Iowa Gov. Kim Reynolds (R) took a hard stance Tuesday against any schools planning to defy the state’s requirement for at least 50 percent in-person learning, warning that unapproved remote learning time will not count toward instructional hours.
“I want to be very clear: Schools that choose not to return to school or at least 50 percent in-person instruction are not defying me, they're defying the law,” Reynolds said Tuesday at a press conference as districts nationwide struggle with plans to reopen amid the coronavirus pandemic.
She added that an Iowa school’s move to “primarily remote learning” without state approval will not have those days count toward instructional time.
On Monday, a pair of districts in the state said they do not currently plan to resume in-person instruction, The Des Moines Register reported, defying Reynolds's order.
The Urbandale School Board voted unanimously Monday to continue online-only learning at Rolling Green Elementary School, and the Waukee School Board issued a statement saying it would not follow the governor’s guidance on reopening schools, the Register reported.
Reynolds pointed to a law passed unanimously by the state legislature in June that requires schools submitting plans for the fall to include provisions for in-person schooling as the “presumed method of instruction.”
The Iowa Department of Education has defined “primarily” as referring to a school choosing to put more than 50 percent of instruction online, according to the Register.
Reynolds said the “vast majority” of schools in the state have “creative, innovative and adaptable” plans in place that meet the requirements.
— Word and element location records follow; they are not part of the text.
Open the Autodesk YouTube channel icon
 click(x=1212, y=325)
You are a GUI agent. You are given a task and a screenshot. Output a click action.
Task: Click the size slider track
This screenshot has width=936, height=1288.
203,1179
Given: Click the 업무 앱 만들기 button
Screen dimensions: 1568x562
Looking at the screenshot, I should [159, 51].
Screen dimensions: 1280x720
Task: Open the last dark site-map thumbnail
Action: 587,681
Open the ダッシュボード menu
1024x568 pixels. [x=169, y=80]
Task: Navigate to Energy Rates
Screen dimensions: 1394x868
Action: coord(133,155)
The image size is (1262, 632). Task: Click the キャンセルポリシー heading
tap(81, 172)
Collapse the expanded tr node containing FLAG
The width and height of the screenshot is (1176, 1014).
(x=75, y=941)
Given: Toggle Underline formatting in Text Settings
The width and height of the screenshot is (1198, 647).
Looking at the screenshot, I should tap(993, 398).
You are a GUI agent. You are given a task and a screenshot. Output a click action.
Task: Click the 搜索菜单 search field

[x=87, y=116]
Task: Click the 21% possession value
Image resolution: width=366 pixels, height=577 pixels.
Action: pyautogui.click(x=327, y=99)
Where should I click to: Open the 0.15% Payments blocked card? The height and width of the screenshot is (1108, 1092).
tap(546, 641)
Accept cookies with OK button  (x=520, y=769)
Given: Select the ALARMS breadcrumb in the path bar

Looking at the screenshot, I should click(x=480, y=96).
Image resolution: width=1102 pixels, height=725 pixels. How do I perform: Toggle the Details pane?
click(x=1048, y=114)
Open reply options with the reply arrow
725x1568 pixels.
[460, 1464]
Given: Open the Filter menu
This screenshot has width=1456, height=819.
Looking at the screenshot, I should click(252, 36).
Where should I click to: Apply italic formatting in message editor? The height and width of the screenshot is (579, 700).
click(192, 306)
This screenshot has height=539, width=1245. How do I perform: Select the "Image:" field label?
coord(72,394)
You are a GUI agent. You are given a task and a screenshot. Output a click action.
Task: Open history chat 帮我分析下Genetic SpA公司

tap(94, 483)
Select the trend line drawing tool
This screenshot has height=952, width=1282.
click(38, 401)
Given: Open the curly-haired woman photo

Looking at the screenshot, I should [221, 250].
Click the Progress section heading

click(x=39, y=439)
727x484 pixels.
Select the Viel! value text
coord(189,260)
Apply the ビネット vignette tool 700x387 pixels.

She said only a few schools have requested waivers to return by remote learning and the state is “actively working with them.”
She said the state would be meeting with Des Moines and Urbandale districts Tuesday afternoon, and discussions are underway with Ames and Iowa City.
Educators have expressed concern at bringing students back for in-person instruction amid the pandemic.
The superintendent of Des Moines Public Schools, Tom Ahart, told the Register the district wants to bring students back to classrooms but only once it is confident the coronavirus is under control.
"While we don’t know what’s going to happen between now and the beginning of June, there is some degree of possibility that come spring we’re at a very different point as it relates to COVID-19 and school could look a lot more like normal. Then we could easily get to the 50 percent number,” Ahart said.
The district on Friday said it would ask the state to push back the start of the school year until after Labor Day and begin classes fully online, according to the Register.